> Supplied text
+++
What eyeliner should I use while trimming weeds?

If You Will Not Ask The Right Questions - Why Bother to Ask At All?

We have all been in this situation: visiting a website we get a popup window asking if we would give the site owner feedback on your experience using their website. I like a good survey that tries to uncover the hidden thinking of an audience. But alas, most of these surveys are just a waste of time for both me and the site owner.

This past weekend I was visiting the Black & Decker website to see if I could learn why my string trimmer (week whacker) just stopped working. It consumes mass quantities of string and just I had started using it when the last bit of string flew off the reel. After returning from Home Depot with $16 worth of line I inserted the new reel and started back to work. The machine simply would not function. The electric motor was frozen. Just that simple. But my frustrations with string trimmers is another post. Back to the website. When I got to the Black & Decker site I was presented with a request to take a survey after I am finished using the site. I agree.

Hoping to find some insight into what I could do at the Black and Decker website, I was able to enter the correct model numbers to arrive at a page about my trimmer. It was not simple, how can there be so many similar models? It seems like keeping track of the models would be more costly than engineering a decent machine in the first place. Sorry.... the rant is strong in me.

The Black & Decker site offers no help, but they do want my help... maybe.
+++
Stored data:
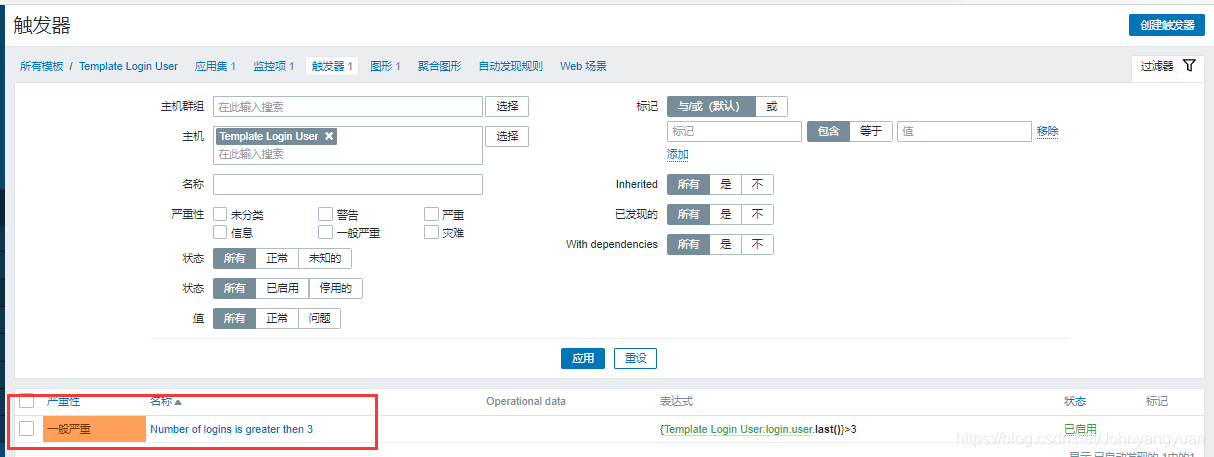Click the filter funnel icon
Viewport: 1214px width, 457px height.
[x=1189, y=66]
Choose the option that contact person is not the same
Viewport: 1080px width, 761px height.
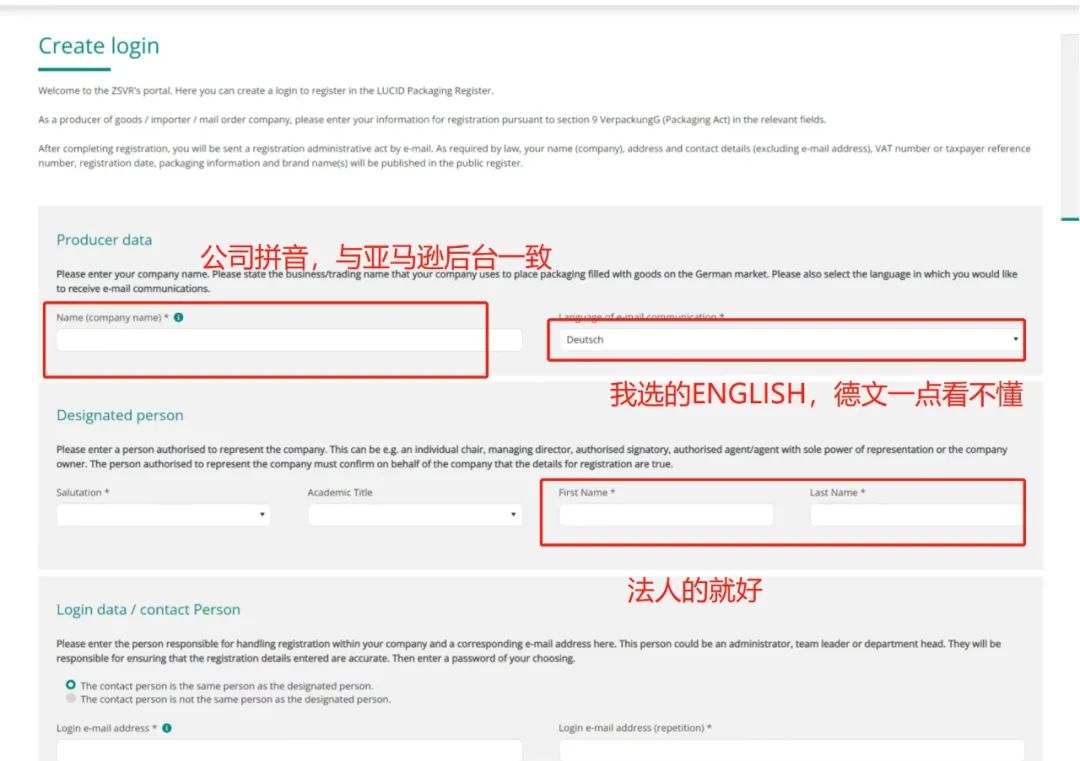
+++
> Problem set
(a) Translate this sentence from the survey post into Spanish: "I like a good survey that tries to uncover the hidden thinking of an audience."
(b) Set down the part of the survey post between "We have all" and "the site owner.", inclusive, word for word.

> Solutions to the problems
(a) Me gusta una buena encuesta que intenta descubrir el pensamiento oculto de un público.

(b)
We have all been in this situation: visiting a website we get a popup window asking if we would give the site owner feedback on your experience using their website. I like a good survey that tries to uncover the hidden thinking of an audience. But alas, most of these surveys are just a waste of time for both me and the site owner.